Imagine a total restart for society

We spoke to the directors of the HTMlles festival about the positive message behind this year’s theme: Zero Future.


The Pre-Lubed Sisters

Zero Future, the theme informing the works collected for this year’s HTMlles feminist festival of media arts and digital culture, at first glance may conjure up dystopian visions of nuclear winters or post- apocalyptic wastelands. Dig a little deeper however, and you’ll find something far more interesting to consider: that the idea of “the future”—the one held up throughout the dawn of the Internet age by status quo cheerleaders as being “post-racial,” “post- feminist” and “post-everything” is obsolete.

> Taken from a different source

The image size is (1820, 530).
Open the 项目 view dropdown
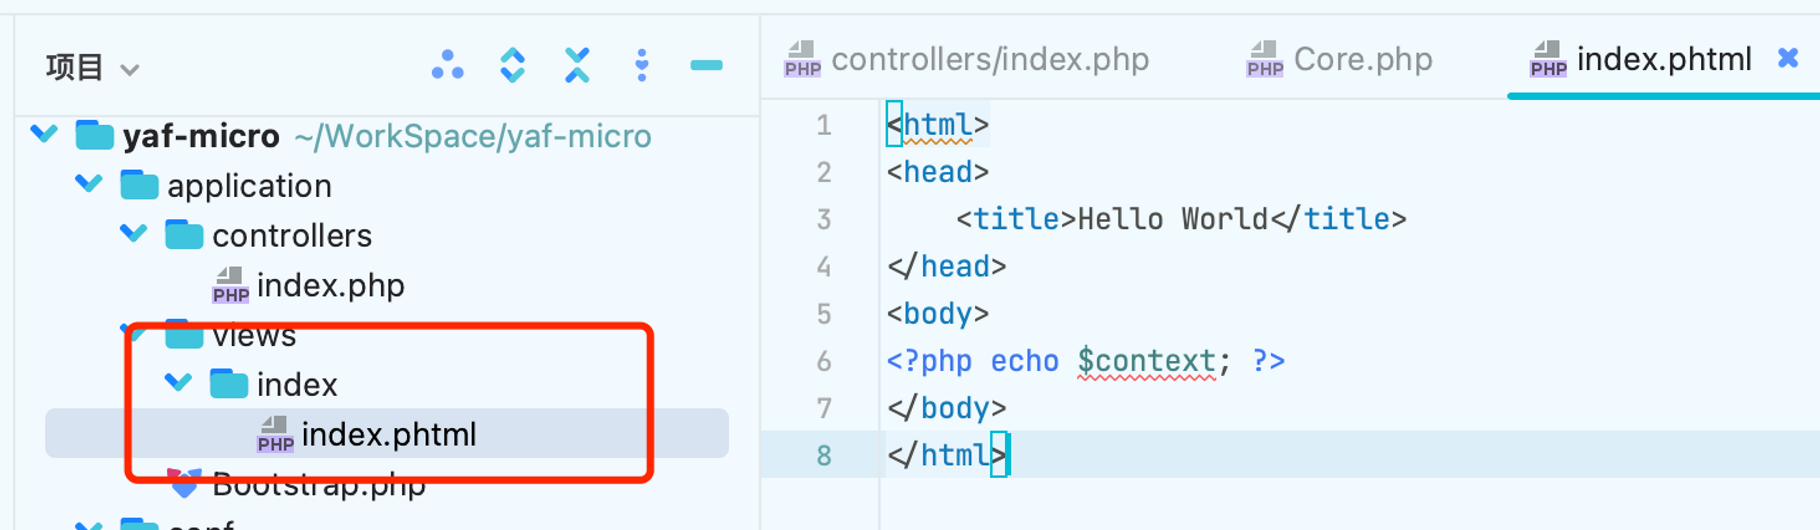click(x=92, y=68)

More than 50 local and international artists have converged on Montreal from for the 11th edition of the biannual festival (which began yesterday and runs through Nov. 15) to present their visions of a new idea of the future that starts from zero, with installations, performances, panel discussions and other events, at 15 venues across the city and even more online. The festival’s opening party takes place tonight, Saturday, Nov. 8, at 7 p.m. at Studio XX (4001 Berri), and will be a chance to view some of the festival’s main exhibits including Replay: A Memory Game by Jenny Lin, and the ZÉR0 FUTUR{E} group show, with a number of related performances throughout the evening.

HTMlles fest
Work by Lisa E. Harris & Alisha B. Wormsley

Why Zero Future then? Co-director Katja Melzer explains, “The idea of the future that we might have had before somehow doesn’t make sense anymore. There are a lot of other festivals— including the Montreal Biennale—that are dealing with questions about the future, so It seems to be something that’s urgent and is in the air. The HTMlles Festival is dealing with ideas of the future that are different, such as Afrofuturism and queer futures.”

Melzer’s co-director Sophie Le-Phat Ho adds, “Zero Future also responds to this explosion of social media information and the way people interact on a daily basis with technology. For example, in the cyberfeminism panel happening on Wednesday (at Studio XX, 4001 Berri on Nov. 12 from 5–7 p.m.), we have artists from different generations talking about that term, which came from the ’90s—is it still relevant? How does it look today? Cyberfeminism came from an optimism about technology and the Internet being this thing that could liberate women from their bodies.”

Taking a critical approach to the festival’s exploration of digital media is at the heart of the organization. Melzer notes, “It’s always been important for the festival to have a critical position. It’s not just women doing media arts and technology related projects, but being critical with these technologies.”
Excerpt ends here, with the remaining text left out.